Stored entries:

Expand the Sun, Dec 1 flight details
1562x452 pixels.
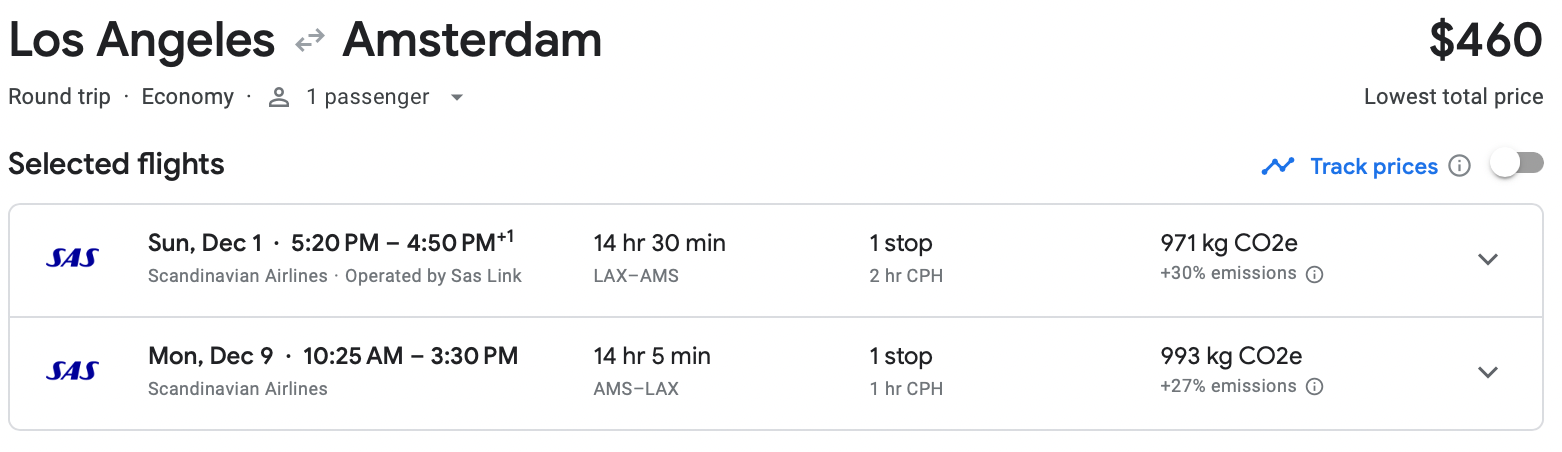1488,259
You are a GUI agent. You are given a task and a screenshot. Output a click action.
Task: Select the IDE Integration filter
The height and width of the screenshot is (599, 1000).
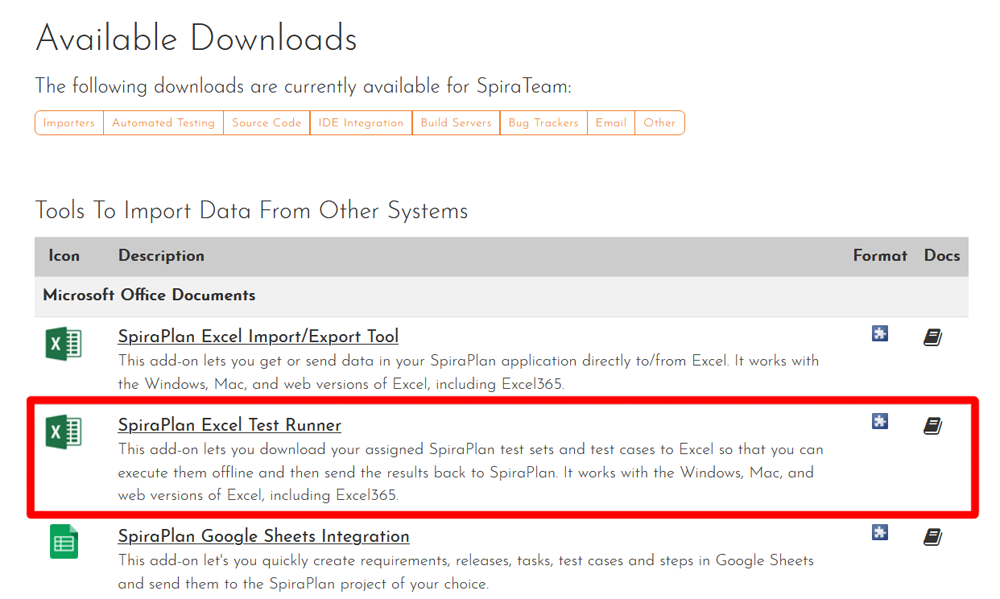362,122
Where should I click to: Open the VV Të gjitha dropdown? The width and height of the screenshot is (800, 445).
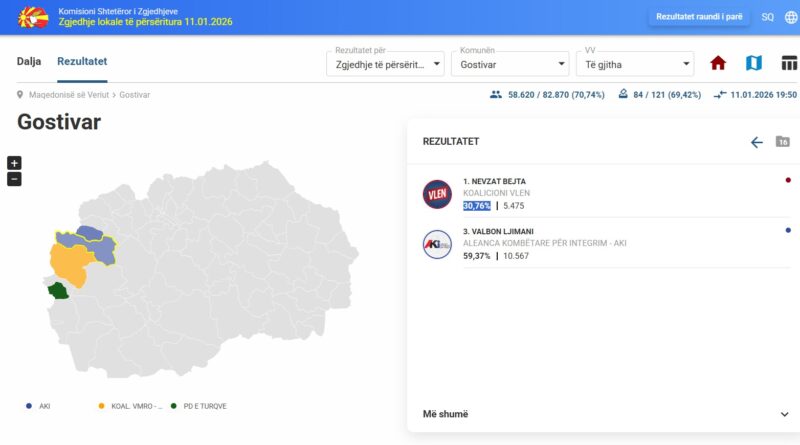tap(635, 63)
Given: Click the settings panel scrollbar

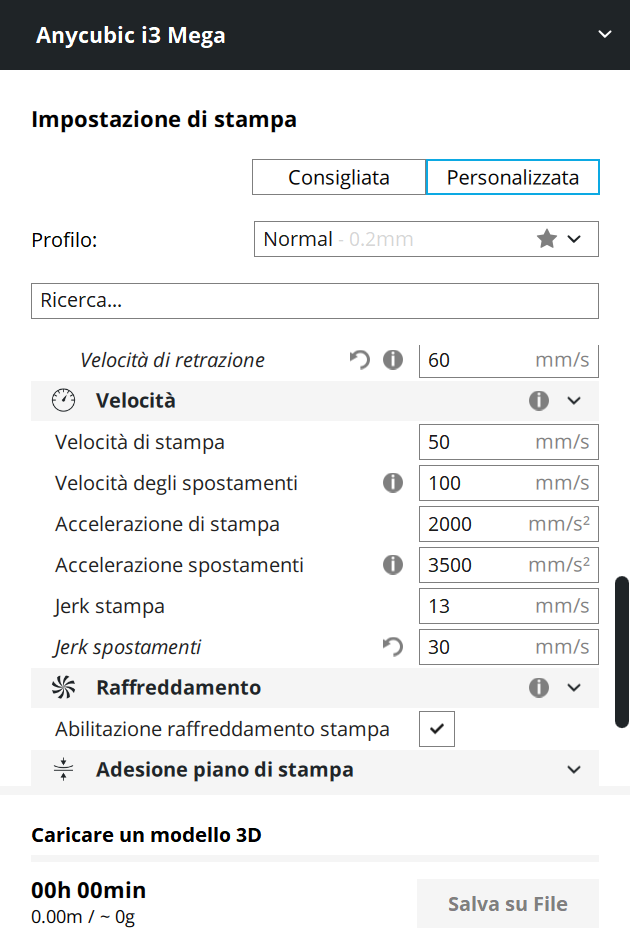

EXERCISE PROMPT:
Print, without pictures, exactly the lines from the one containing "1562x452 pixels." through the final line of the records above.

OUTPUT OF THE EXERCISE:
1562x452 pixels.
1488,259
You are a GUI agent. You are given a task and a screenshot. Output a click action.
Task: Select the IDE Integration filter
The height and width of the screenshot is (599, 1000).
362,122
Where should I click to: Open the VV Të gjitha dropdown? The width and height of the screenshot is (800, 445).
tap(635, 63)
Given: Click the settings panel scrollbar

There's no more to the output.